Inspiration, Influences, and Interpretation

I've always loved alliterations!

Inspiration:  For a long time I have wanted to create a painting about my older daughter's love of cooking. From the time Meg won the grand prize at the Curry County Fair for a red velvet cake at the age of 10 or 11, until now, she has developed a reputation as a great chef. I have one photo of her where her smirky look really tickles me--it's the smile she has when her dad calls her to get her recipe for BBQ ribs. However, I am not into painting realistic portraits, as you readers know. ( There are so many wonderful painter friends who do that!)

The other inspiration comes from my recent interest in painting about women's issues. I looked into women chef numbers to find that in US hotels only 19% of top chefs are women. Also a woman needs the credentials of a culinary school, as opposed to men who more often climb to the top from experience outside of formal education.

The irony of this amazes me. Think of who prepared the vast majority of food you ate growing up and the generation before you and the many generations before that!

I enjoy the simplicity of Toulouse Lautrec posters or Milton Avery paintings. I enjoy creating a flat painting without shadows and depth. Where the light comes from does not interest me.
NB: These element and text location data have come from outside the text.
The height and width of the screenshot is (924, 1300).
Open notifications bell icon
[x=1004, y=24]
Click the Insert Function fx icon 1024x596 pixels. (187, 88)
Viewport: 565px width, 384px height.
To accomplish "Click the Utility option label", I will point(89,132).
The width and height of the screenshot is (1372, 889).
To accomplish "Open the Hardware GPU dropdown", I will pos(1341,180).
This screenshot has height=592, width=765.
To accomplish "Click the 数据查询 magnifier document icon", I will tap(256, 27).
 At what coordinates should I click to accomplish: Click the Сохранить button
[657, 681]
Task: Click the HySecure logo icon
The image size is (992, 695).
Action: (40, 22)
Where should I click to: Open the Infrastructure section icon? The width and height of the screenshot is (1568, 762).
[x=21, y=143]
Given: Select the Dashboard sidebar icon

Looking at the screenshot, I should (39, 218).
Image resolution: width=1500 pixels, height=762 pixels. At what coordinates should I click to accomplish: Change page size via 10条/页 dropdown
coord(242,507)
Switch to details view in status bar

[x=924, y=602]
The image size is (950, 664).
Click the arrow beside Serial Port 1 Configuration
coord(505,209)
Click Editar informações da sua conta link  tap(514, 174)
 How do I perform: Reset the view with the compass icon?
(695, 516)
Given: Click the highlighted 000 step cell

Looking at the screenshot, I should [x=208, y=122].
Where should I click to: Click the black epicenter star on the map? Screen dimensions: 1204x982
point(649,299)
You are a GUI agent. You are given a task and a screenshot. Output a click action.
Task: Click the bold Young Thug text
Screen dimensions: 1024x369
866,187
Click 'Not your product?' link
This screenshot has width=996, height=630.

Image result for milton avery

I have always liked leaving the white of the paper in a painting. It is so powerful, contemporary and brave in my mind. Last year in the Katherine Chang Liu studio workshop, I painted a piece with left whites and very little detail in a tee-shirt. I really liked the feel of this painting "Run," but I  did not enjoy the hard work and disappointment in creating a likeness of my younger daughter, Rachel.

30 x 22
Transparent Watercolor on Paper
Now the trick is to come up with a simple design that puts the woman in the forefront, shows men's numbers much higher in the profession, captures the cute smirk of my daughter, uses the "19%" and leaves a lot of the powerful white. Add on, using my familiar kimono shape format. How did I do?

Top Chef (working title)
30 x 22 inches
Transparent Watercolor on Paper


1 comment:

Ruth Armitage said...

You really captured a great facial expression and I love the pattern in the top area. The white of the paper is beautiful in its simplicity. Well done friend!